===== TEXTE DE LECTURE =====

Sportives de haut niveau, elles ont dominé des hommes : «Les battre pour les faire taire»

Comme Fallon Sherrock, première femme à remporter un match dans un Mondial de fléchettes mardi, elles ont réussi à battre des hommes dans leur sport. Elles nous racontent.

 Michèle Mouton, ici à droite avec sa copilote Annie Arrii au Tour de Corse en 1980, s’est imposée dans un milieu d’hommes.
Michèle Mouton, ici à droite avec sa copilote Annie Arrii au Tour de Corse en 1980, s’est imposée dans un milieu d’hommes. AFP/STAFF

    Ce n'est pas n'importe quel jet dans l'histoire des fléchettes. En réussissant un double 18, Fallon Sherrock a battu son adversaire Ted Evetts mardi, mais la Britannique est surtout devenue la première femme à dominer un homme dans un Mondial de ce sport. Un événement qui a rendu fou le public londonien de l'événement.

    « J'ai prouvé quelque chose pour les fléchettes féminines, que les femmes peuvent jouer contre les hommes et les battre, alors croisons les doigts, c'est un pas dans la bonne direction. » À 25 ans, la jeune femme intègre le club des sportives de haut niveau à avoir battu un adversaire masculin en compétition. Trois d'entre elles nous racontent comment elles ont vécu la chose.

=====

> _TRAVAIL À FAIRE_
1) Relevez toutes les personnes désignées par leur nom dans l'article sur les sportives de haut niveau.
2) Reproduisez à l'identique tout le passage de l'article sur les sportives de haut niveau allant de « Comme Fallon Sherrock, première » jusqu'à « Elles nous racontent. ».
3) Répondez aux questions suivantes à partir de l'article sur les sportives de haut niveau.
(a) Quel âge a Fallon Sherrock ?
(b) Lors de quelle course et en quelle année Michèle Mouton figure-t-elle sur la photo ?
(c) Quel lancer a permis à Fallon Sherrock de battre Ted Evetts ?

===== DONNÉES ENREGISTRÉES =====

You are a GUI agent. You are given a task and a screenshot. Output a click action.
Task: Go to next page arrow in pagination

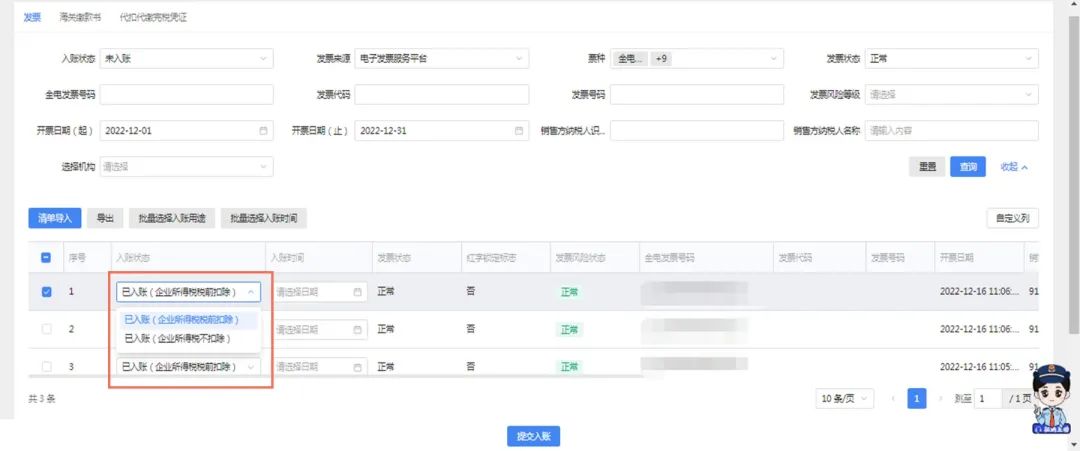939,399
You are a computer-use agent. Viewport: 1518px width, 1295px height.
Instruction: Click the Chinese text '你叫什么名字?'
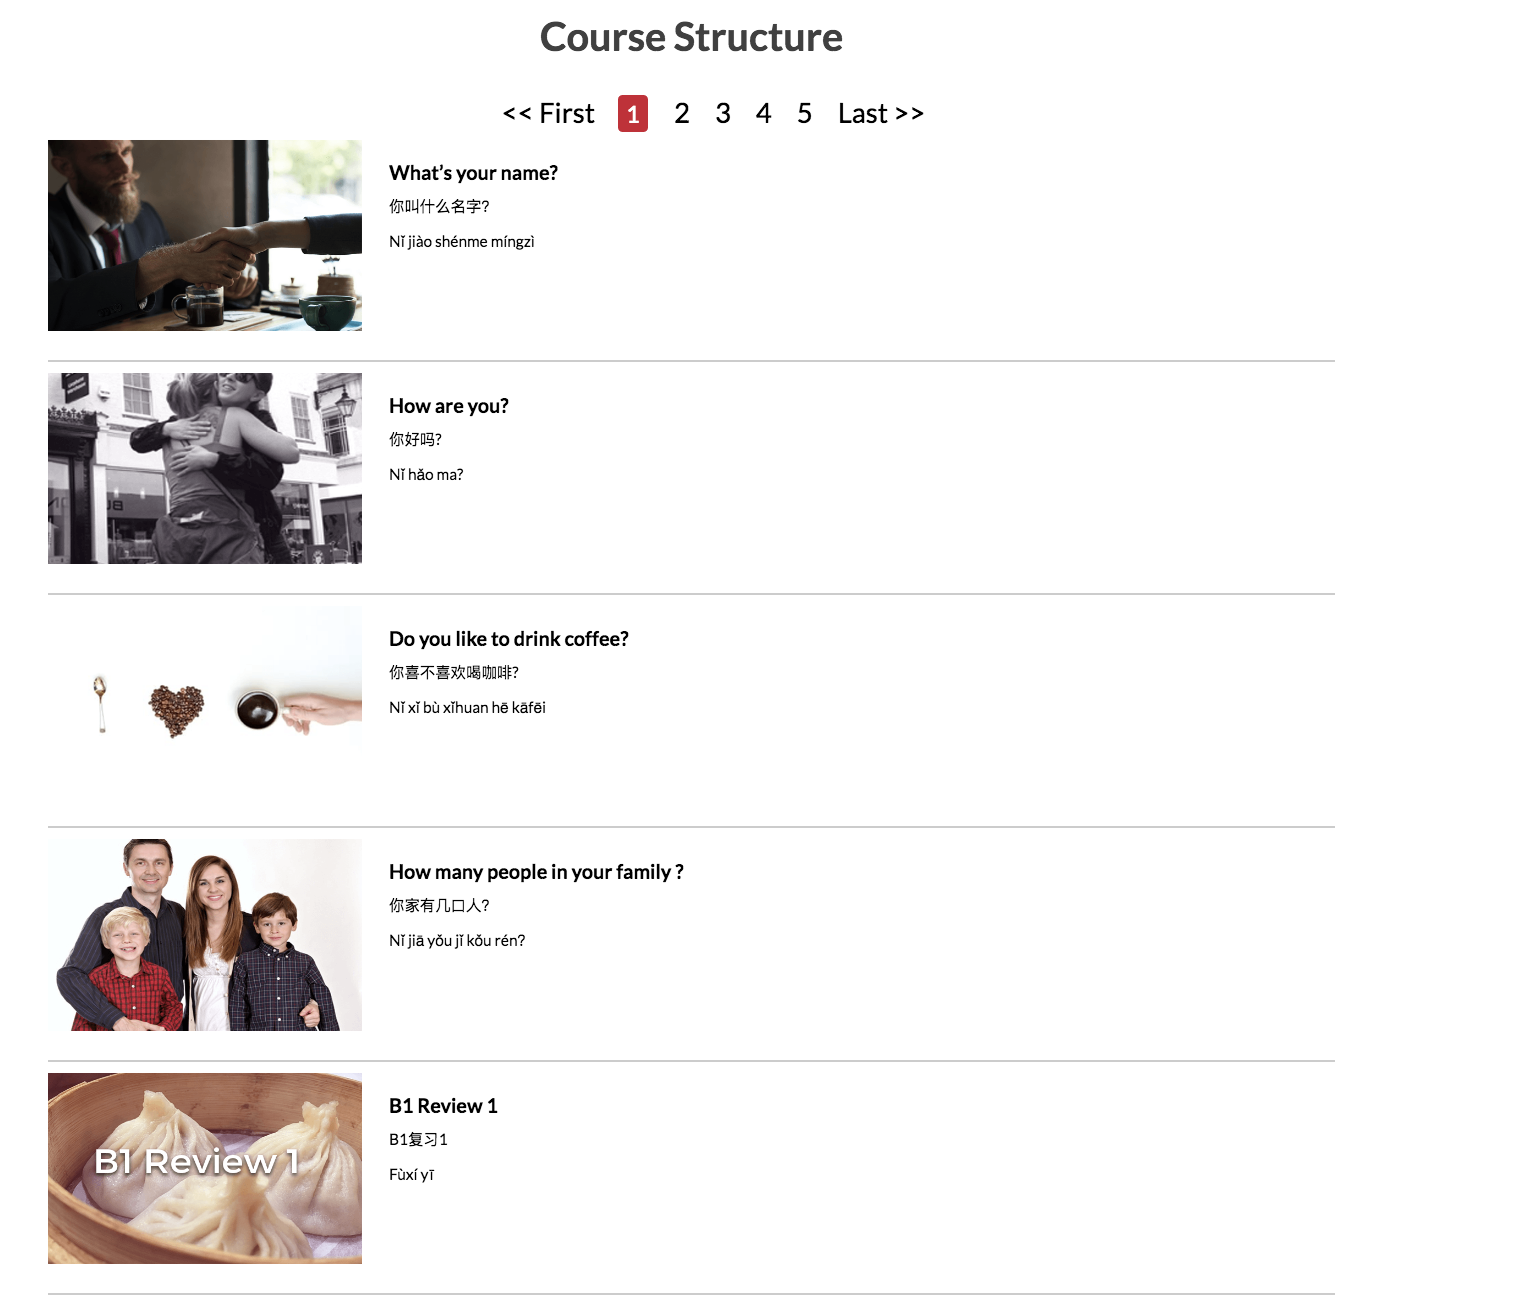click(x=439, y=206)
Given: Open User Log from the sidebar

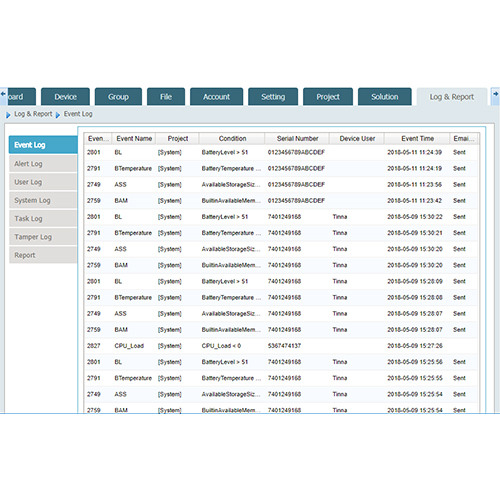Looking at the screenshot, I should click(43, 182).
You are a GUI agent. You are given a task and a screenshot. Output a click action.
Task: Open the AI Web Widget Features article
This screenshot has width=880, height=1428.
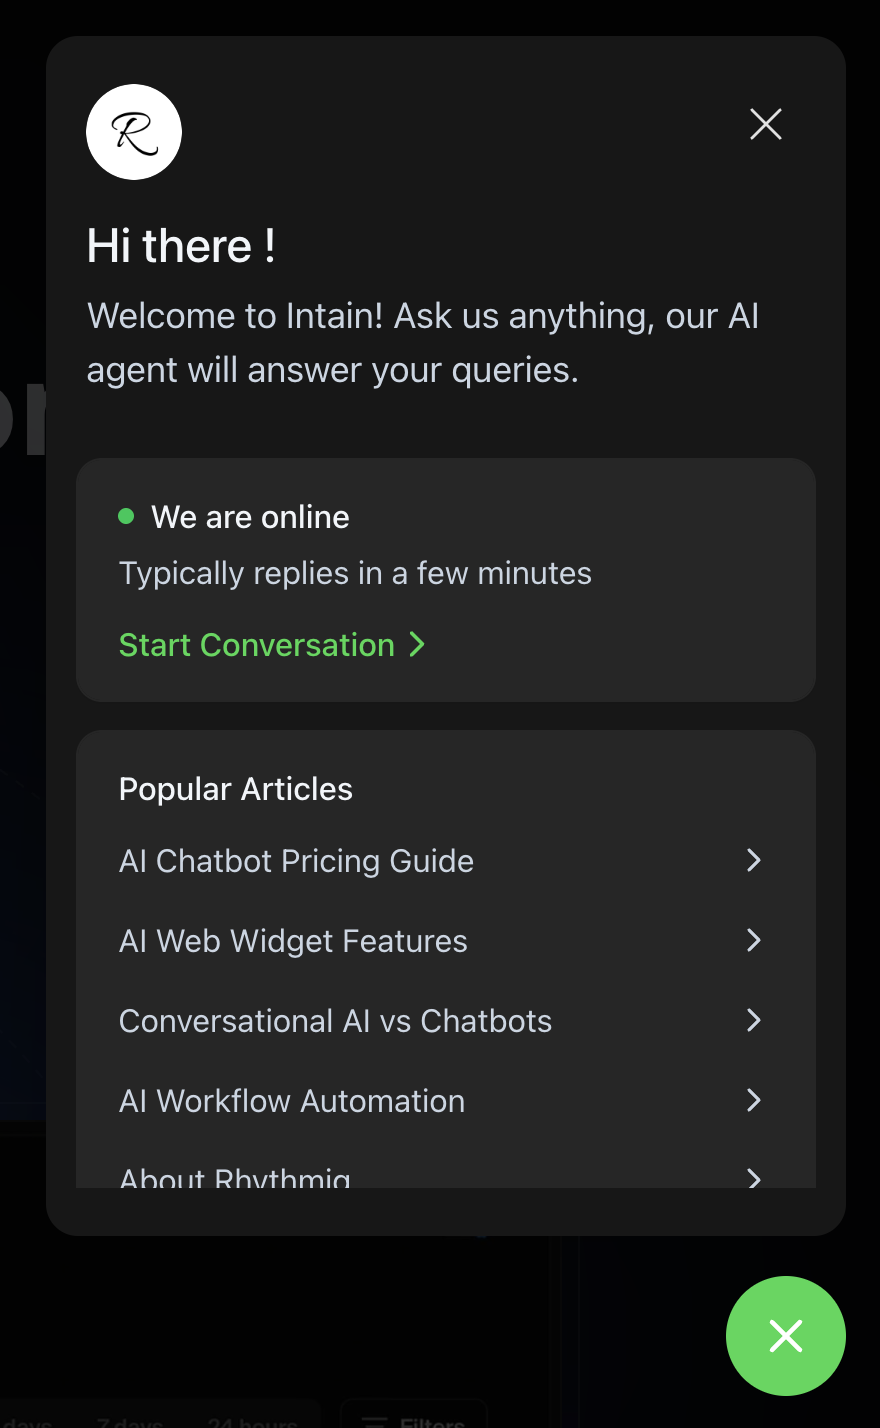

=====

> _RÉSULTATS ATTENDUS_
1) Fallon Sherrock, Ted Evetts, Michèle Mouton, Annie Arrii

2)
Comme Fallon Sherrock, première femme à remporter un match dans un Mondial de fléchettes mardi, elles ont réussi à battre des hommes dans leur sport. Elles nous racontent.

3)
(a) 25 ans.
(b) Au Tour de Corse, en 1980.
(c) Un double 18.